The input Block Start

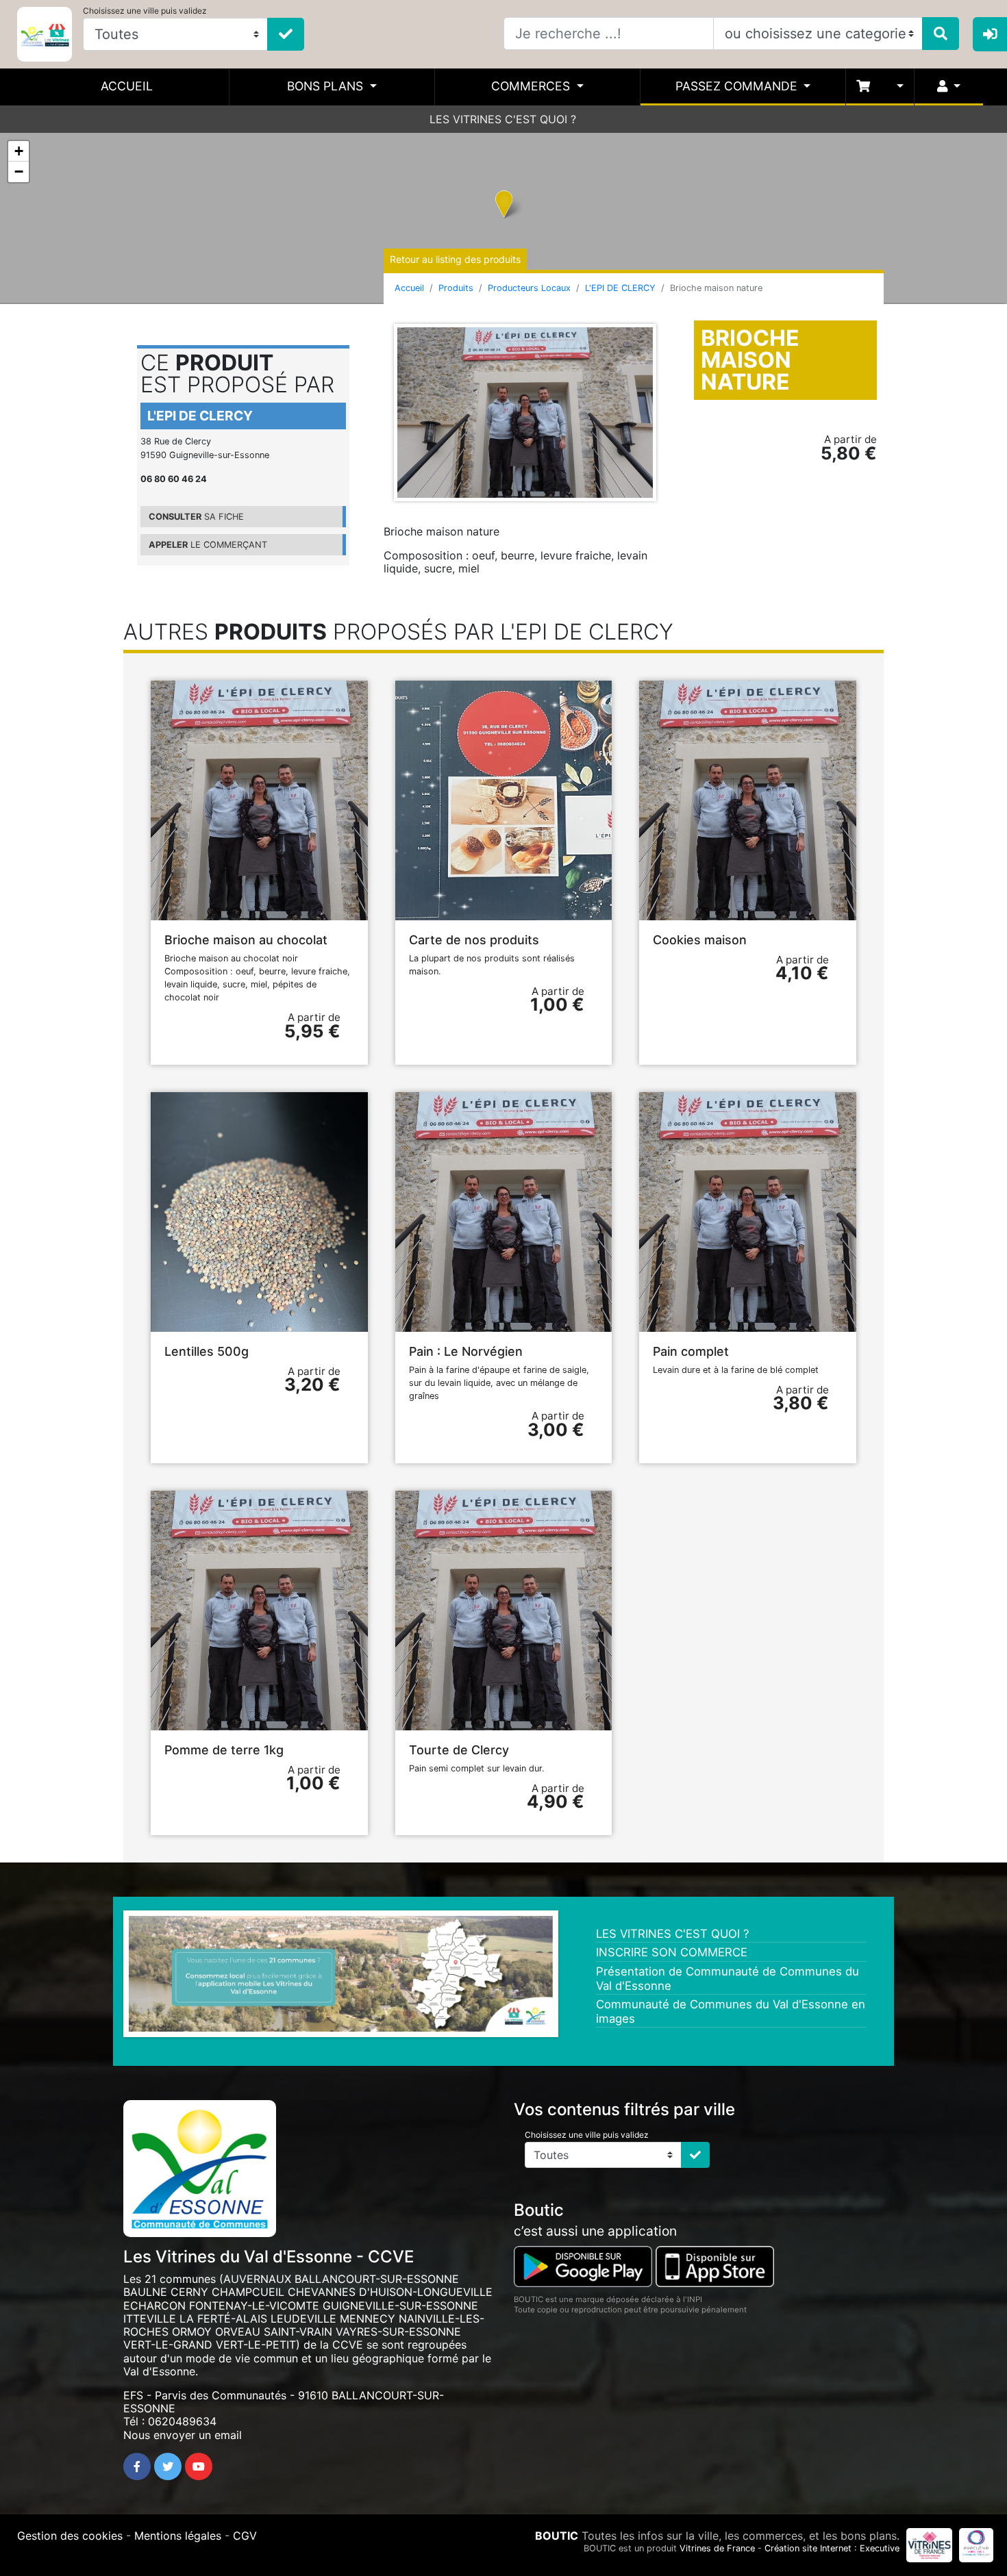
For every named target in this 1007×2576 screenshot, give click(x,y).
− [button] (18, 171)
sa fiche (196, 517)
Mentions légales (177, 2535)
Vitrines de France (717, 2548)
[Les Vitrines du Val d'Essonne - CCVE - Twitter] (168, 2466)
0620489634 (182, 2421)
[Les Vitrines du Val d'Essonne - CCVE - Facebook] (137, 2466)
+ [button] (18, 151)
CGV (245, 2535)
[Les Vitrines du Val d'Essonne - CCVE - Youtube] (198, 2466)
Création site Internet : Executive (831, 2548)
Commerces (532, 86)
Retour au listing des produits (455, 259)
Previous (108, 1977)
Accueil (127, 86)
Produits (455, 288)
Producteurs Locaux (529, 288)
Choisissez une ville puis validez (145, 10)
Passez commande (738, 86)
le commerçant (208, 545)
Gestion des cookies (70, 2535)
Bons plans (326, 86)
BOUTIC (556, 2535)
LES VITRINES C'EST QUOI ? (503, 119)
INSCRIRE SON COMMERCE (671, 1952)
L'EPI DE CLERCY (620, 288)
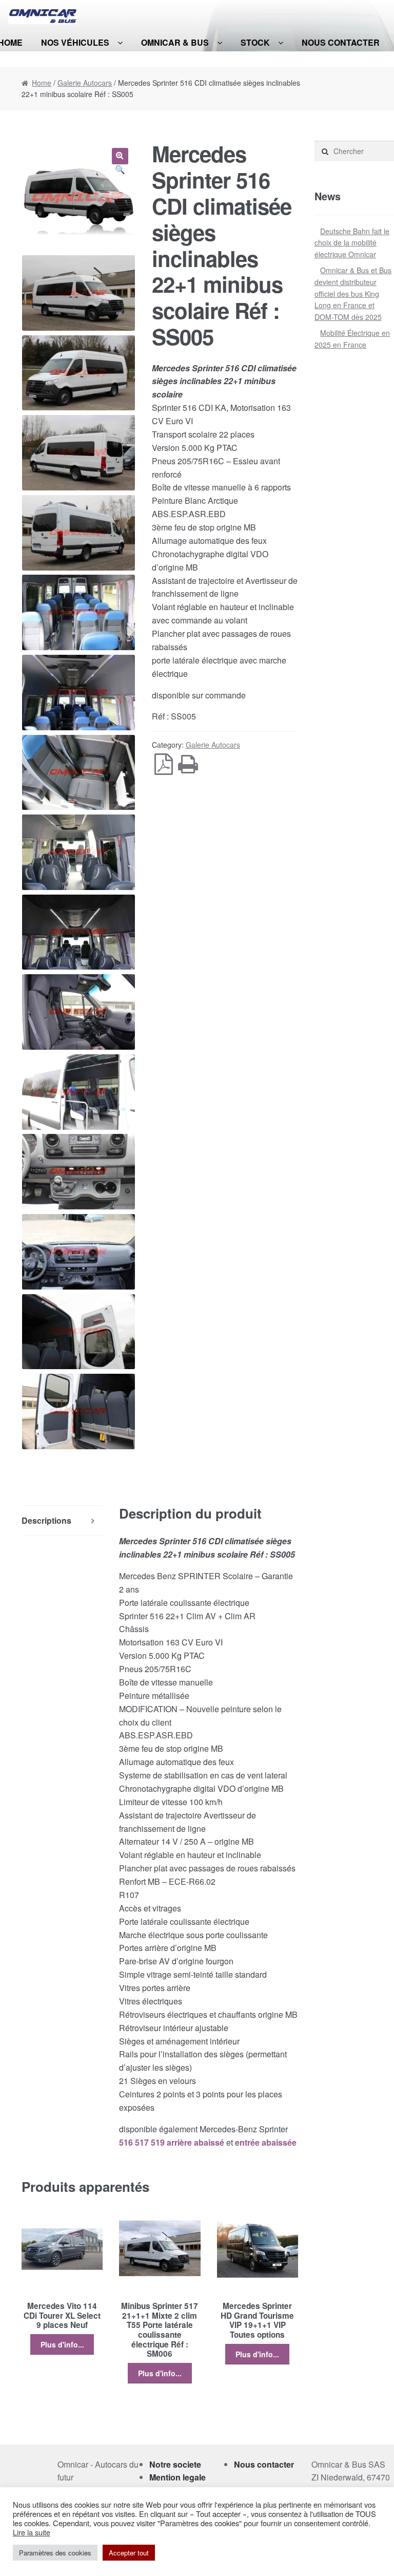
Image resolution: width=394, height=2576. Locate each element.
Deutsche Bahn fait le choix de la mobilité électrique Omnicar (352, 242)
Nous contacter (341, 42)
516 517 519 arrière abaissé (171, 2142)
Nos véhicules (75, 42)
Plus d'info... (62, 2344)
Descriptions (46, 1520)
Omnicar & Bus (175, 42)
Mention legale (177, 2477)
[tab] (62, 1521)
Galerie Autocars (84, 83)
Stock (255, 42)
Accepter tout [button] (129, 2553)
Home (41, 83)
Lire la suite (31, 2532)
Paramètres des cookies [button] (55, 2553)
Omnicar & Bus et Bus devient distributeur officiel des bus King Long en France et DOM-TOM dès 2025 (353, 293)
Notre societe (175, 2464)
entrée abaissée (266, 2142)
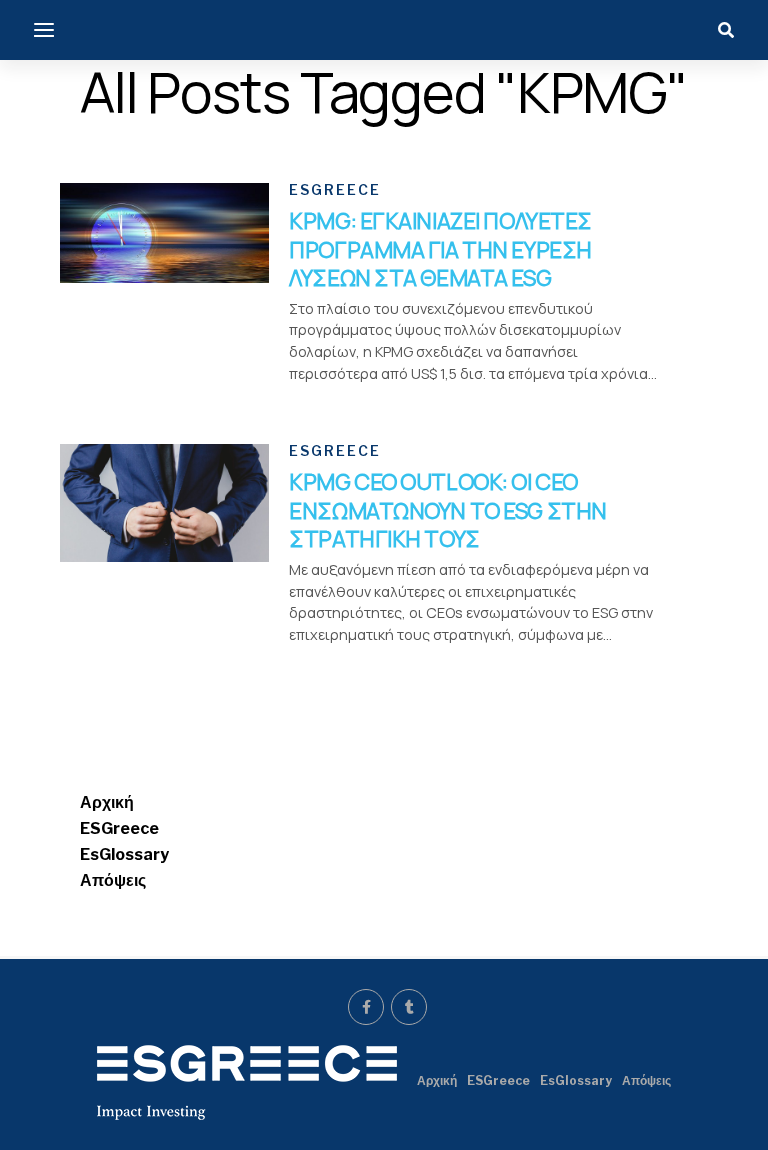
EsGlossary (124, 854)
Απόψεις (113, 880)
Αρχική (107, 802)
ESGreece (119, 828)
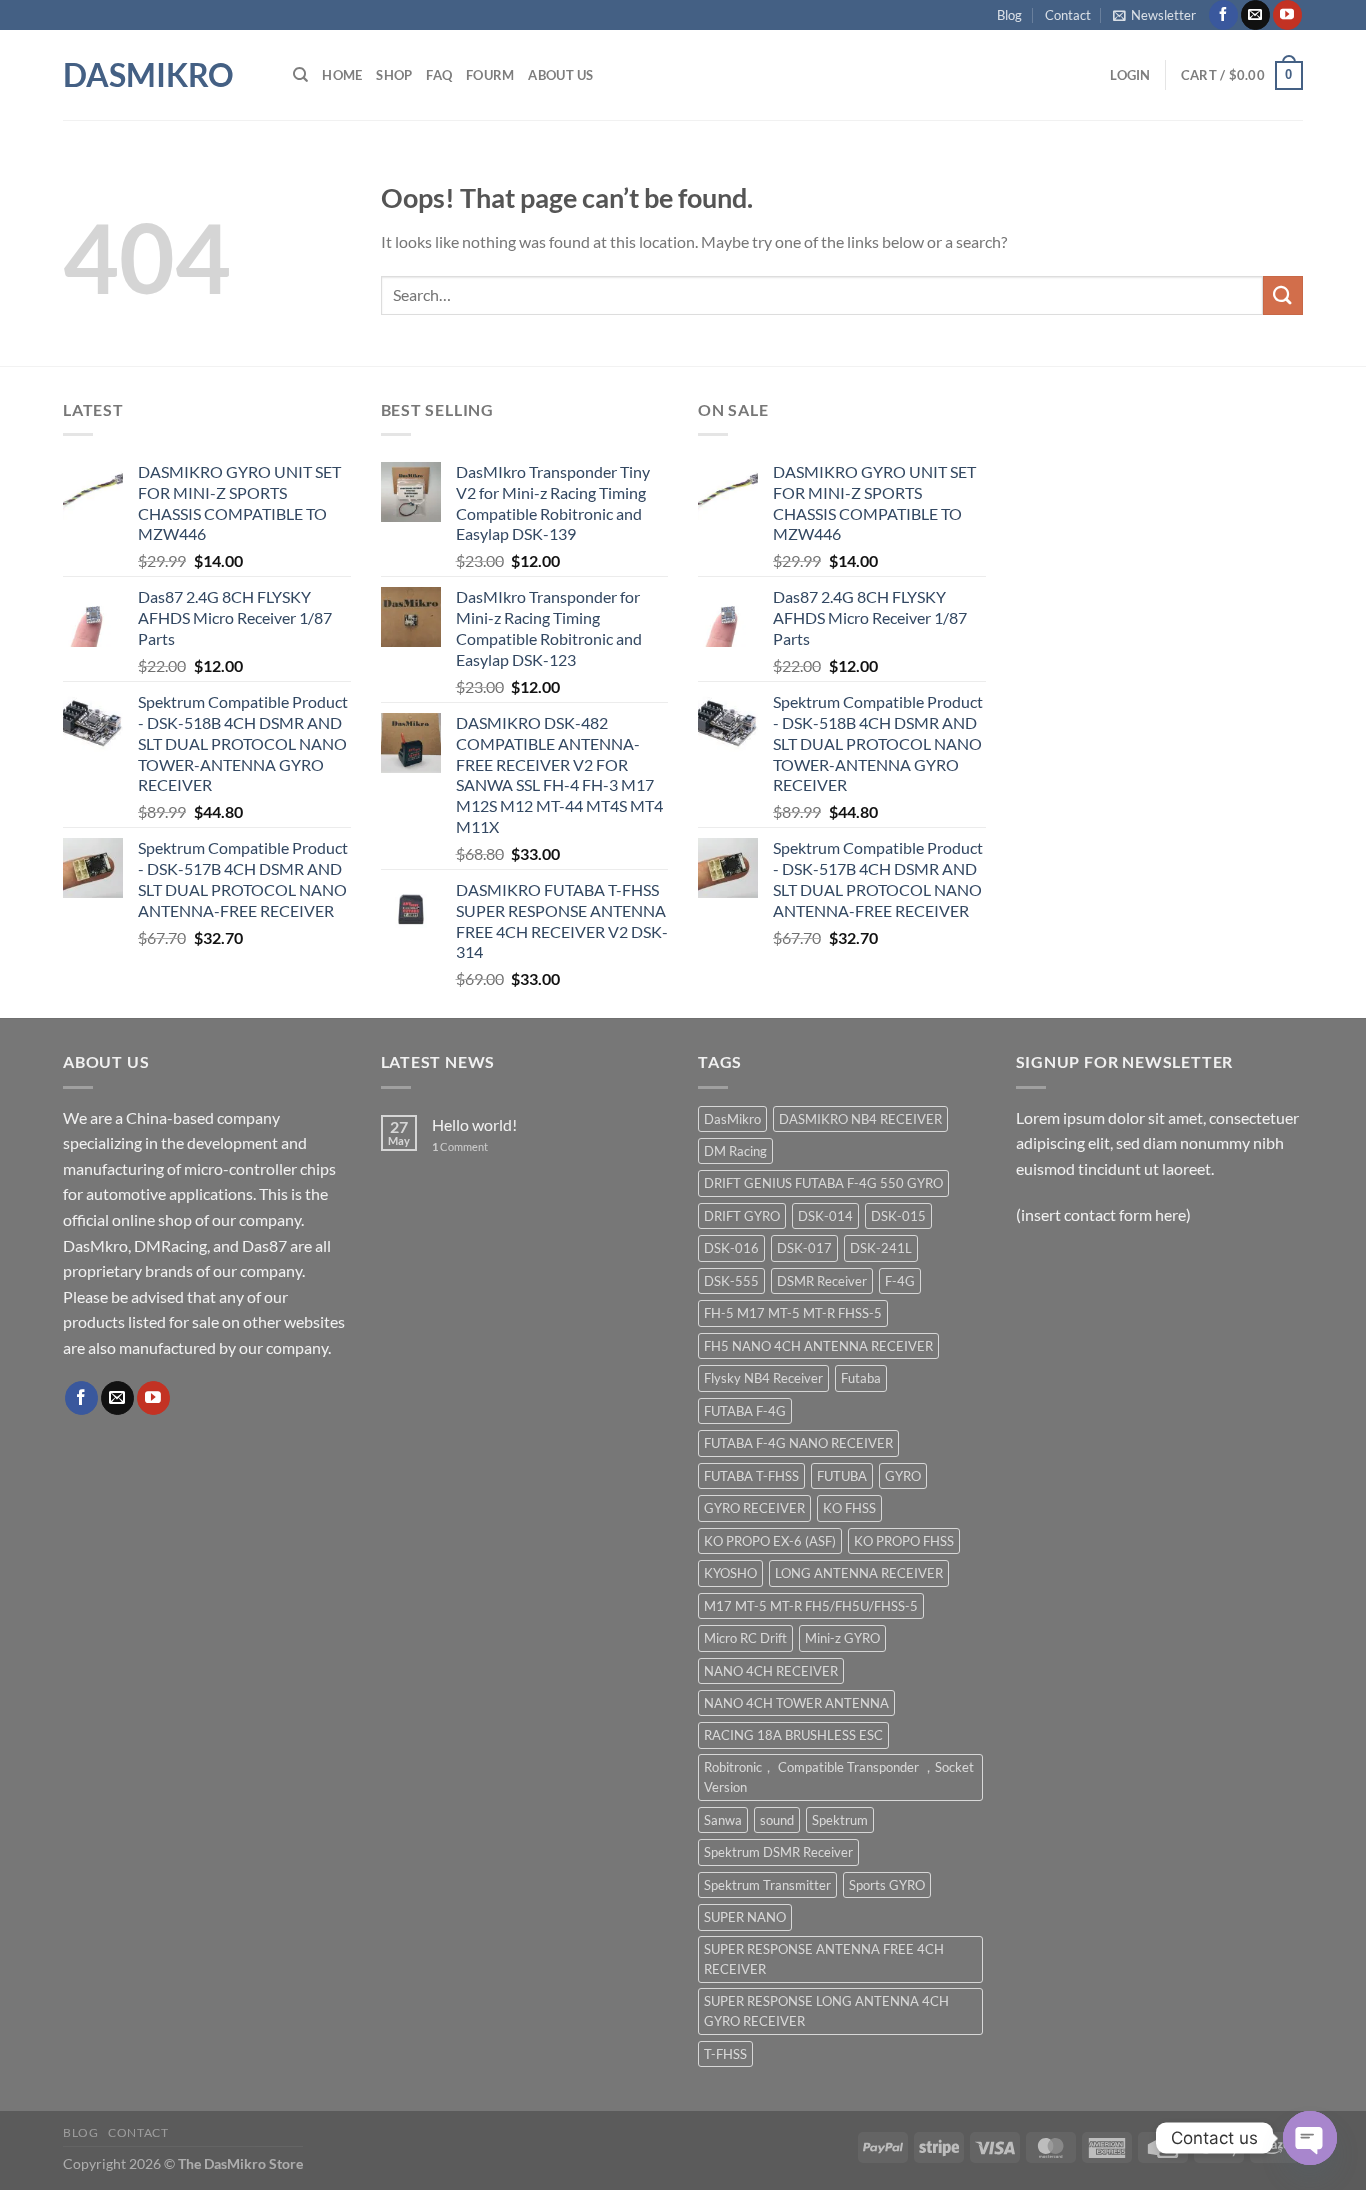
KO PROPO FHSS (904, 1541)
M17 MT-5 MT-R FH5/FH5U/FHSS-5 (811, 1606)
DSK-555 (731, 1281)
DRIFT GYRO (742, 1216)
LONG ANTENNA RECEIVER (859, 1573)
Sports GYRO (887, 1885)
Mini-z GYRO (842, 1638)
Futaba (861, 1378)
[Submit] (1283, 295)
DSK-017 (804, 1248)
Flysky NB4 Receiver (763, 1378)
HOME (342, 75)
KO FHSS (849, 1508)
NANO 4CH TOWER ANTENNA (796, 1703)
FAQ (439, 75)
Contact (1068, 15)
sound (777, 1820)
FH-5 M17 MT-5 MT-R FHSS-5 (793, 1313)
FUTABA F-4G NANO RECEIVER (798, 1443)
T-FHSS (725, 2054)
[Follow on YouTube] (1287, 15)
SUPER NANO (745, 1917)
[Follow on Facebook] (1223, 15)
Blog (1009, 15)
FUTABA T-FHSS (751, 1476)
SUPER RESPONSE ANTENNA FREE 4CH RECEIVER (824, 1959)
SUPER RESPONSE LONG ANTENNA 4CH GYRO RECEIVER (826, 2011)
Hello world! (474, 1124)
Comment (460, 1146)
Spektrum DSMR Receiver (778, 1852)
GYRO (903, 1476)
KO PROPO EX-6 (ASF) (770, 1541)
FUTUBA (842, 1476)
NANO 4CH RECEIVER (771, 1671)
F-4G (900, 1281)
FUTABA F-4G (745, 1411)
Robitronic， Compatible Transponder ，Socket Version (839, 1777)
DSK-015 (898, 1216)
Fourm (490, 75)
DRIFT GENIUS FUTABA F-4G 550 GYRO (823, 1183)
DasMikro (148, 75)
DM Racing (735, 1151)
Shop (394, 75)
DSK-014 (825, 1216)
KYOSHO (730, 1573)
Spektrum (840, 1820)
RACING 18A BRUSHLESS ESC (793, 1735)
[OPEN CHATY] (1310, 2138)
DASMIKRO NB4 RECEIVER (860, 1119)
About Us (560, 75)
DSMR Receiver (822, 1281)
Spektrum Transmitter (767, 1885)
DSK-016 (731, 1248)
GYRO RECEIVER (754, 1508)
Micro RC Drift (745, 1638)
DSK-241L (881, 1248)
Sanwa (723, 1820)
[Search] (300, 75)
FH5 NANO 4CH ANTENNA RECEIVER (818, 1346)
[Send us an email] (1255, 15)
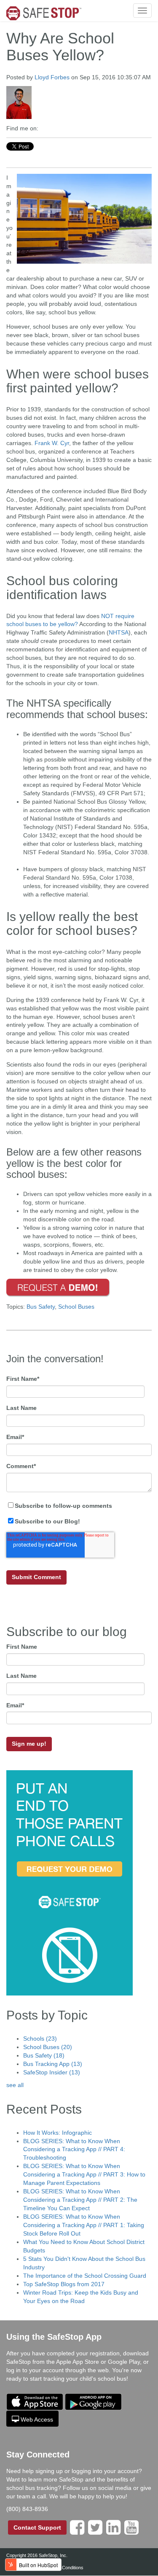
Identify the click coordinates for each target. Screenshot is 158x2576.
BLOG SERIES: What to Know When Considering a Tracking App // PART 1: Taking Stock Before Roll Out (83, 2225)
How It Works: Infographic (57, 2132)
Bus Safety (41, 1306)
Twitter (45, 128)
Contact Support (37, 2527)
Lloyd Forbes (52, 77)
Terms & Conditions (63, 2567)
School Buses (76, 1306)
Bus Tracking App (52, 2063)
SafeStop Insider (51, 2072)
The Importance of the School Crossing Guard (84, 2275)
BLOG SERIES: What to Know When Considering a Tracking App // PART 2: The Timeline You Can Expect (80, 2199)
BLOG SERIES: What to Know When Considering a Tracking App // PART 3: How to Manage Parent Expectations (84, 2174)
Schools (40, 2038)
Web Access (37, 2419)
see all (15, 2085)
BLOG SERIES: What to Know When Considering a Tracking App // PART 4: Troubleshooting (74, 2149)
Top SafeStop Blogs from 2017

The input Block End

Work item
In the listing above, the required lines run from the line with "BOUTIC (556, 2535)" through the line with "Mention legale (177, 2477)". Output exactly those lines, omitting pictures.

Task answer
BOUTIC (556, 2535)
LES VITRINES C'EST QUOI ? (503, 119)
INSCRIRE SON COMMERCE (671, 1952)
L'EPI DE CLERCY (620, 288)
Image resolution: width=394, height=2576. Locate each element.
Deutsche Bahn fait le choix de la mobilité électrique Omnicar (352, 242)
Nous contacter (341, 42)
516 517 519 arrière abaissé (171, 2142)
Nos véhicules (75, 42)
Plus d'info... (62, 2344)
Descriptions (46, 1520)
Omnicar & Bus (175, 42)
Mention legale (177, 2477)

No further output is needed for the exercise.